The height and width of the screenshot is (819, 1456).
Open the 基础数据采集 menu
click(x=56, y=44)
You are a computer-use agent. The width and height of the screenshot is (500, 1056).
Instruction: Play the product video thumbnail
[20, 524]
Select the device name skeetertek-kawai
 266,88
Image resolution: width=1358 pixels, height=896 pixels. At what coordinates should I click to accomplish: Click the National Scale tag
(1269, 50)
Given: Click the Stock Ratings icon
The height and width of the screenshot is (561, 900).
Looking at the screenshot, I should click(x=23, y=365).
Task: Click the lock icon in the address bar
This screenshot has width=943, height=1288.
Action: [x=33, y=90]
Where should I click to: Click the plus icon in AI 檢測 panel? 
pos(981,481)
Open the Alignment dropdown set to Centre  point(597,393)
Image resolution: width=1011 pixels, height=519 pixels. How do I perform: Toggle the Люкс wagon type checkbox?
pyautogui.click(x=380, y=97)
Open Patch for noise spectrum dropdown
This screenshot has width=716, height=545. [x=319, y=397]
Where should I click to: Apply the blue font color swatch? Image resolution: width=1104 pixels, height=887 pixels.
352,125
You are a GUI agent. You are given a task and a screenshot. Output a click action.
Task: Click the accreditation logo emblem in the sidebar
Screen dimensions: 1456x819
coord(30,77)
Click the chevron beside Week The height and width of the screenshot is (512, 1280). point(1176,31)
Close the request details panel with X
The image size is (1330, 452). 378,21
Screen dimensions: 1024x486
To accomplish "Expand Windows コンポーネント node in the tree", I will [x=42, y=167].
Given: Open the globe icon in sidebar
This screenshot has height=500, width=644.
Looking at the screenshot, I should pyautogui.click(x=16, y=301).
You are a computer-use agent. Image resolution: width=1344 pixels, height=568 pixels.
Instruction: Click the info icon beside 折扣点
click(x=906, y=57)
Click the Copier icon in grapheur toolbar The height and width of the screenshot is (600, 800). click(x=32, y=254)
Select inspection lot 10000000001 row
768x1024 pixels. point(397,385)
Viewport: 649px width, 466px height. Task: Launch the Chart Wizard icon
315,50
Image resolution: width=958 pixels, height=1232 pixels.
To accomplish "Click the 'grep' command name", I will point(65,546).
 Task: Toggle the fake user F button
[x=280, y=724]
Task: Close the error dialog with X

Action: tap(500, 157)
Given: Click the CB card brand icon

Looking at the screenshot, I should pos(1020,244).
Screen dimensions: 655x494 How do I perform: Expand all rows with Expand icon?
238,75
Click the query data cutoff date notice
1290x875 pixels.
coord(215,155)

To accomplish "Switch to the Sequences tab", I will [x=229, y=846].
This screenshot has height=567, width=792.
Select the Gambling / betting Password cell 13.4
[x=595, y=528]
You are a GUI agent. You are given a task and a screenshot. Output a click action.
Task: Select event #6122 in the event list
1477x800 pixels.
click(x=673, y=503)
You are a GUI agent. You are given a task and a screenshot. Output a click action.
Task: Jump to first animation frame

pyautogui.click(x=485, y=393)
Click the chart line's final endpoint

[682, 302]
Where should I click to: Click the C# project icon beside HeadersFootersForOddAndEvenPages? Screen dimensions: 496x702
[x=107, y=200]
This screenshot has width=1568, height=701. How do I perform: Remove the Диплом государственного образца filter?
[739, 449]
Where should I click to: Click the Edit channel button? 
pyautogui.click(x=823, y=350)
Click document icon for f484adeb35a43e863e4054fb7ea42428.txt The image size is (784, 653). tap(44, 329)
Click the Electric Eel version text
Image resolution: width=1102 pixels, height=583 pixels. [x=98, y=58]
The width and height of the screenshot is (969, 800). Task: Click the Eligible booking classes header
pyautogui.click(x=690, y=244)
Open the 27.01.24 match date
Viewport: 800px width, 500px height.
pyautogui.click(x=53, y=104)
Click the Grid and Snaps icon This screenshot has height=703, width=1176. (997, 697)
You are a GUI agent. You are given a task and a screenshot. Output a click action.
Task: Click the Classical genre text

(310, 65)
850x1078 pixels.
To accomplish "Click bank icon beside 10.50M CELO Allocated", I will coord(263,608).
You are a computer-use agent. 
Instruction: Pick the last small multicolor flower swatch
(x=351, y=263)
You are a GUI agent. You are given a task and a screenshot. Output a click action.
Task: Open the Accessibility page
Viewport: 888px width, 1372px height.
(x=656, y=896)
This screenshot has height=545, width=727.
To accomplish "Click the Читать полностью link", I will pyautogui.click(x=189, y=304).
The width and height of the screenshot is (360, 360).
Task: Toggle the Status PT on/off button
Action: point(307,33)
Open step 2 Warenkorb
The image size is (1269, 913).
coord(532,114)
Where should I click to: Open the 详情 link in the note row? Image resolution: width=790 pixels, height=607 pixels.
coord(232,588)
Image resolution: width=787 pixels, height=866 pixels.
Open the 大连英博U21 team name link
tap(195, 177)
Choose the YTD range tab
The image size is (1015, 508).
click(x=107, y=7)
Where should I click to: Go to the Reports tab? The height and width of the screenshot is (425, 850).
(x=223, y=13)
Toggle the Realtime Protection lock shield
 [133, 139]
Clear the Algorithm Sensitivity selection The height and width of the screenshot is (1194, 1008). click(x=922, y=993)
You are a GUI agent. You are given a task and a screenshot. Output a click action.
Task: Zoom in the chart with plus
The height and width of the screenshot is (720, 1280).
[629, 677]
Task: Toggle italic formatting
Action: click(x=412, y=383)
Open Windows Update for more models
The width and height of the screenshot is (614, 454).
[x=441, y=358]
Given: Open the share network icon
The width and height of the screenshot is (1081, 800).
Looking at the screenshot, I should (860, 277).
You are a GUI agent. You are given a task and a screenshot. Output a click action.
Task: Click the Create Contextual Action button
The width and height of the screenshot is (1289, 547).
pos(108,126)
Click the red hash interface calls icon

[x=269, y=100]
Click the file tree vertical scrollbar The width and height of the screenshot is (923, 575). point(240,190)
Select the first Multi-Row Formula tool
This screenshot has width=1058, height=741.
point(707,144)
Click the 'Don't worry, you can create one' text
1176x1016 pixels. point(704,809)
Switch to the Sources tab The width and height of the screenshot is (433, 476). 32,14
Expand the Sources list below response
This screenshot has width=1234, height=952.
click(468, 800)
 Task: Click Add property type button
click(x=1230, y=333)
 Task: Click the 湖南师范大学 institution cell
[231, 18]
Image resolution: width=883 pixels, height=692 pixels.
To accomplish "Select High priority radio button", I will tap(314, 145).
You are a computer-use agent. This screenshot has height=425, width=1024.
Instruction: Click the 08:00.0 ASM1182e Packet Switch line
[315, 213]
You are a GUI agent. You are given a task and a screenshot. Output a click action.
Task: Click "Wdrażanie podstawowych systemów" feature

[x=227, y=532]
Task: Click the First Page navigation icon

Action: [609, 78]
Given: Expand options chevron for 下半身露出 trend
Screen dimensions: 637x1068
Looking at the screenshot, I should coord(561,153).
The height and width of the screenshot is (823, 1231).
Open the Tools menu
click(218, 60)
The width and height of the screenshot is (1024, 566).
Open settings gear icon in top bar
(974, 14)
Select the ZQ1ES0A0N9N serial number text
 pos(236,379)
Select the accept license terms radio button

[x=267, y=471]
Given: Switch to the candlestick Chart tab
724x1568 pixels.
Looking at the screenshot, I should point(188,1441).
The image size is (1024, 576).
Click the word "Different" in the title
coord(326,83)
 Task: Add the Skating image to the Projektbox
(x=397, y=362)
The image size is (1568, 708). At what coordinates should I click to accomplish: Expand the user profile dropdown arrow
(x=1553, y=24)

- **Instructions for the task**: Your answer must be the full listing above, printed exactly as it stands.

- **Finished task**:
The height and width of the screenshot is (819, 1456).
Open the 基础数据采集 menu
click(x=56, y=44)
You are a computer-use agent. The width and height of the screenshot is (500, 1056).
Instruction: Play the product video thumbnail
[20, 524]
Select the device name skeetertek-kawai
 266,88
Image resolution: width=1358 pixels, height=896 pixels. At what coordinates should I click to accomplish: Click the National Scale tag
(1269, 50)
Given: Click the Stock Ratings icon
The height and width of the screenshot is (561, 900).
Looking at the screenshot, I should click(x=23, y=365).
Task: Click the lock icon in the address bar
This screenshot has width=943, height=1288.
Action: [x=33, y=90]
Where should I click to: Click the plus icon in AI 檢測 panel? 
pos(981,481)
Open the Alignment dropdown set to Centre  point(597,393)
Image resolution: width=1011 pixels, height=519 pixels. How do I perform: Toggle the Люкс wagon type checkbox?
pyautogui.click(x=380, y=97)
Open Patch for noise spectrum dropdown
This screenshot has width=716, height=545. [x=319, y=397]
Where should I click to: Apply the blue font color swatch? Image resolution: width=1104 pixels, height=887 pixels.
352,125
You are a GUI agent. You are given a task and a screenshot. Output a click action.
Task: Click the accreditation logo emblem in the sidebar
Screen dimensions: 1456x819
coord(30,77)
Click the chevron beside Week The height and width of the screenshot is (512, 1280). point(1176,31)
Close the request details panel with X
The image size is (1330, 452). 378,21
Screen dimensions: 1024x486
To accomplish "Expand Windows コンポーネント node in the tree", I will [x=42, y=167].
Given: Open the globe icon in sidebar
This screenshot has height=500, width=644.
Looking at the screenshot, I should pyautogui.click(x=16, y=301).
You are a computer-use agent. Image resolution: width=1344 pixels, height=568 pixels.
Instruction: Click the info icon beside 折扣点
click(x=906, y=57)
Click the Copier icon in grapheur toolbar The height and width of the screenshot is (600, 800). click(x=32, y=254)
Select inspection lot 10000000001 row
768x1024 pixels. point(397,385)
Viewport: 649px width, 466px height. Task: Launch the Chart Wizard icon
315,50
Image resolution: width=958 pixels, height=1232 pixels.
To accomplish "Click the 'grep' command name", I will point(65,546).
 Task: Toggle the fake user F button
[x=280, y=724]
Task: Close the error dialog with X

Action: tap(500, 157)
Given: Click the CB card brand icon

Looking at the screenshot, I should pos(1020,244).
Screen dimensions: 655x494 How do I perform: Expand all rows with Expand icon?
238,75
Click the query data cutoff date notice
1290x875 pixels.
coord(215,155)

To accomplish "Switch to the Sequences tab", I will [x=229, y=846].
This screenshot has height=567, width=792.
Select the Gambling / betting Password cell 13.4
[x=595, y=528]
You are a GUI agent. You are given a task and a screenshot. Output a click action.
Task: Select event #6122 in the event list
1477x800 pixels.
click(x=673, y=503)
You are a GUI agent. You are given a task and a screenshot. Output a click action.
Task: Jump to first animation frame

pyautogui.click(x=485, y=393)
Click the chart line's final endpoint

[682, 302]
Where should I click to: Click the C# project icon beside HeadersFootersForOddAndEvenPages? Screen dimensions: 496x702
[x=107, y=200]
This screenshot has width=1568, height=701. How do I perform: Remove the Диплом государственного образца filter?
[739, 449]
Where should I click to: Click the Edit channel button? 
pyautogui.click(x=823, y=350)
Click document icon for f484adeb35a43e863e4054fb7ea42428.txt The image size is (784, 653). tap(44, 329)
Click the Electric Eel version text
Image resolution: width=1102 pixels, height=583 pixels. [x=98, y=58]
The width and height of the screenshot is (969, 800). Task: Click the Eligible booking classes header
pyautogui.click(x=690, y=244)
Open the 27.01.24 match date
Viewport: 800px width, 500px height.
pyautogui.click(x=53, y=104)
Click the Grid and Snaps icon This screenshot has height=703, width=1176. (997, 697)
You are a GUI agent. You are given a task and a screenshot. Output a click action.
Task: Click the Classical genre text

(310, 65)
850x1078 pixels.
To accomplish "Click bank icon beside 10.50M CELO Allocated", I will coord(263,608).
You are a computer-use agent. 
Instruction: Pick the last small multicolor flower swatch
(x=351, y=263)
You are a GUI agent. You are given a task and a screenshot. Output a click action.
Task: Open the Accessibility page
Viewport: 888px width, 1372px height.
(x=656, y=896)
This screenshot has height=545, width=727.
To accomplish "Click the Читать полностью link", I will pyautogui.click(x=189, y=304).
The width and height of the screenshot is (360, 360).
Task: Toggle the Status PT on/off button
Action: point(307,33)
Open step 2 Warenkorb
The image size is (1269, 913).
coord(532,114)
Where should I click to: Open the 详情 link in the note row? Image resolution: width=790 pixels, height=607 pixels.
coord(232,588)
Image resolution: width=787 pixels, height=866 pixels.
Open the 大连英博U21 team name link
tap(195, 177)
Choose the YTD range tab
The image size is (1015, 508).
click(x=107, y=7)
Where should I click to: Go to the Reports tab? The height and width of the screenshot is (425, 850).
(x=223, y=13)
Toggle the Realtime Protection lock shield
 [133, 139]
Clear the Algorithm Sensitivity selection The height and width of the screenshot is (1194, 1008). click(x=922, y=993)
You are a GUI agent. You are given a task and a screenshot. Output a click action.
Task: Zoom in the chart with plus
The height and width of the screenshot is (720, 1280).
[629, 677]
Task: Toggle italic formatting
Action: click(x=412, y=383)
Open Windows Update for more models
The width and height of the screenshot is (614, 454).
[x=441, y=358]
Given: Open the share network icon
The width and height of the screenshot is (1081, 800).
Looking at the screenshot, I should (860, 277).
You are a GUI agent. You are given a task and a screenshot. Output a click action.
Task: Click the Create Contextual Action button
The width and height of the screenshot is (1289, 547).
pos(108,126)
Click the red hash interface calls icon

[x=269, y=100]
Click the file tree vertical scrollbar The width and height of the screenshot is (923, 575). point(240,190)
Select the first Multi-Row Formula tool
This screenshot has width=1058, height=741.
point(707,144)
Click the 'Don't worry, you can create one' text
1176x1016 pixels. point(704,809)
Switch to the Sources tab The width and height of the screenshot is (433, 476). 32,14
Expand the Sources list below response
This screenshot has width=1234, height=952.
click(468, 800)
 Task: Click Add property type button
click(x=1230, y=333)
 Task: Click the 湖南师范大学 institution cell
[231, 18]
Image resolution: width=883 pixels, height=692 pixels.
To accomplish "Select High priority radio button", I will tap(314, 145).
You are a computer-use agent. This screenshot has height=425, width=1024.
Instruction: Click the 08:00.0 ASM1182e Packet Switch line
[315, 213]
You are a GUI agent. You are given a task and a screenshot. Output a click action.
Task: Click "Wdrażanie podstawowych systemów" feature

[x=227, y=532]
Task: Click the First Page navigation icon

Action: [609, 78]
Given: Expand options chevron for 下半身露出 trend
Screen dimensions: 637x1068
Looking at the screenshot, I should coord(561,153).
The height and width of the screenshot is (823, 1231).
Open the Tools menu
click(218, 60)
The width and height of the screenshot is (1024, 566).
Open settings gear icon in top bar
(974, 14)
Select the ZQ1ES0A0N9N serial number text
 pos(236,379)
Select the accept license terms radio button

[x=267, y=471]
Given: Switch to the candlestick Chart tab
724x1568 pixels.
Looking at the screenshot, I should point(188,1441).
The image size is (1024, 576).
Click the word "Different" in the title
coord(326,83)
 Task: Add the Skating image to the Projektbox
(x=397, y=362)
The image size is (1568, 708). At what coordinates should I click to accomplish: Expand the user profile dropdown arrow
(x=1553, y=24)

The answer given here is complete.